Any More Trade Ideas?
We have not had a new trade in Bitcoin in 3 weeks because we are currently long. There is NO reason to increase our risk in this situation. So we WAIT it out.
Many less experienced investors and traders do not want to hear this. They want action. Financial markets are not a place to assert feelings, opinions or personal needs. Bitcoin will go when the herd is surprised by some catalyst that they have not considered.
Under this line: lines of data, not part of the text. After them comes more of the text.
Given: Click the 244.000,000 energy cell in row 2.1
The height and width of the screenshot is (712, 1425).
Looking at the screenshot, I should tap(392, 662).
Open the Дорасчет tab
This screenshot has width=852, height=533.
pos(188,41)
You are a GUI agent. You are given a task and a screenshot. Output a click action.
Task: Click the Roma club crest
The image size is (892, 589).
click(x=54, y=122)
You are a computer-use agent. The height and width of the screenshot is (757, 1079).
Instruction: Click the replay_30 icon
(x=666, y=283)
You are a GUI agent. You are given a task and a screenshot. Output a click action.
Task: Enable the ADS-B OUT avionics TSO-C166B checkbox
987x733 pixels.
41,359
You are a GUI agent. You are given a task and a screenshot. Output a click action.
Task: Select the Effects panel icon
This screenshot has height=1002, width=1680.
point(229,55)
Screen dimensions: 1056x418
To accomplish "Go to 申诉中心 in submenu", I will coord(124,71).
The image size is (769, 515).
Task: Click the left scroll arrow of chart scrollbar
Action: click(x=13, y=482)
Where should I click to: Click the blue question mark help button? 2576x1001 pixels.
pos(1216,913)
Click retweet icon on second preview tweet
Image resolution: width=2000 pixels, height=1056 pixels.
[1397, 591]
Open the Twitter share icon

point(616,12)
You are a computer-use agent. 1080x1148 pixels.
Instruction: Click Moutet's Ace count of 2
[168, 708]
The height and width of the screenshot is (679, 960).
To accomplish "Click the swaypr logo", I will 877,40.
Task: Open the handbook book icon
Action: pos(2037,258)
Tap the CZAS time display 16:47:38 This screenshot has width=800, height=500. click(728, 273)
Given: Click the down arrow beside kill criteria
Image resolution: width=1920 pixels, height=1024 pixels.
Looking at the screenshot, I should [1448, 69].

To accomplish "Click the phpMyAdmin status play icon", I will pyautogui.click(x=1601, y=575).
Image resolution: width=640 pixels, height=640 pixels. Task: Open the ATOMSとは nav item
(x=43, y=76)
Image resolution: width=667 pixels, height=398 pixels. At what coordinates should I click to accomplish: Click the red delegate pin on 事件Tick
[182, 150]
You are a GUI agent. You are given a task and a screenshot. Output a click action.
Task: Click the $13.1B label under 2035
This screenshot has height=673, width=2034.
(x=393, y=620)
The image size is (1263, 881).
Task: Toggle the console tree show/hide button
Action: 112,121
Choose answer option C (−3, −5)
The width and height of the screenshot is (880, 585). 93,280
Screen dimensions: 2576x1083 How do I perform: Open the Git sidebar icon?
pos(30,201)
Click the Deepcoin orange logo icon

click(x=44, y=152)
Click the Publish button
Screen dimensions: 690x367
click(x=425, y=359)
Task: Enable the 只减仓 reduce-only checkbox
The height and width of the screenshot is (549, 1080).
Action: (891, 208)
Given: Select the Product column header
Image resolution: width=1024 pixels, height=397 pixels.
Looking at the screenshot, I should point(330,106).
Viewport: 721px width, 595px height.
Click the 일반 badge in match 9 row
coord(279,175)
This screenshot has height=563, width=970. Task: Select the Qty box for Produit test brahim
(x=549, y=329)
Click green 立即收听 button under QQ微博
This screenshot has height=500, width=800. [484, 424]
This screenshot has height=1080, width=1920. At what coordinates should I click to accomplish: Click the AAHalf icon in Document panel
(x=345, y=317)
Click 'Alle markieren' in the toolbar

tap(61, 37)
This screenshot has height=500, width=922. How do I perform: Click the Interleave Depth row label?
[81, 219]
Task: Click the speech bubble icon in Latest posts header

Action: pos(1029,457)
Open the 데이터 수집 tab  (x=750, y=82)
There have also been a series of buy and sell signals over this 3 week period which have not produced any meaningful results. In other words, price action is highly random at the moment and new signals must be taken with a grain of salt UNTIL Bitcoin makes progress one way or the other. That is why we do NOT react to candle stick formations like the one developing at the moment (a potential sell signal).
The fact that we focus on information that is relevant ONLY to our swing trade strategy is what keeps us PATIENT. It is why we DO NOT REACT to noise, nonsense or any online drama that aims to monetize attention.
WAITING (whether you are in the market or not) is usually the more EFFECTIVE thing to do in the long run. Even if you miss a move as a result, or eventually get stopped out, what you are not doing is eroding your account with numerous trades. This is why day trading is the LEAST effective thing you can be doing in this market.
Preserving your capital during these less active times is what provides REAL opportunity IF Bitcoin offers a more active environment in the future. Meanwhile there are plenty of other markets to consider that are ACTIVE right now.
Have you thought about stocks? Gold? Have you seen the British Pound? Market timing is the same no matter what instrument you choose. You don’t have to be a hedge fund manager to participate, all you need: basic knowledge, a tolerance for risk and the ability to CONTROL your feelings. If you don’t have any of these traits, then you should NOT be risking money in ANYTHING, especially Bitcoin.